(Records excerpted from a collection)

━━━━━━━━━━

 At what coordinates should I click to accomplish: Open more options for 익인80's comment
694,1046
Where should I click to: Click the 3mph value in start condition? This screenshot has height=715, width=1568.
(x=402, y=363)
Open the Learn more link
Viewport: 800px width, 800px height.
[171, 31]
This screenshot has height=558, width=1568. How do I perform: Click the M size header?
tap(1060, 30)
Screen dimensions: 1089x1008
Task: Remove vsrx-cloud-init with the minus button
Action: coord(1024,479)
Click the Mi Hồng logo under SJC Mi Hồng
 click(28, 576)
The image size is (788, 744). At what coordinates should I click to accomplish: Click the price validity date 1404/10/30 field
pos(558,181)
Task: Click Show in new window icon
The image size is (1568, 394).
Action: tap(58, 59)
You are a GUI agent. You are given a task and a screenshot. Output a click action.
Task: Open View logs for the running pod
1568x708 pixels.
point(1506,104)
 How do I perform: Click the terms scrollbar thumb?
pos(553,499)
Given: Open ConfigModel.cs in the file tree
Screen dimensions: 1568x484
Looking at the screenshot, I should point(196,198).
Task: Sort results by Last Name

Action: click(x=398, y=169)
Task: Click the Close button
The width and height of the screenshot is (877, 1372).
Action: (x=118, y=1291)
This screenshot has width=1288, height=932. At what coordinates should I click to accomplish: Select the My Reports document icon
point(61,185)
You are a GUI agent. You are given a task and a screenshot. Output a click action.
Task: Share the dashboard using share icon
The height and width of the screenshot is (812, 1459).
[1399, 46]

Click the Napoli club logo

━━━━━━━━━━

Problem description — Counting the line that contains "Task: Share the dashboard using share icon" as the first, copy exactly every line through the end of the records, and nothing else.

Solution to the problem —
Task: Share the dashboard using share icon
The height and width of the screenshot is (812, 1459).
[1399, 46]

Click the Napoli club logo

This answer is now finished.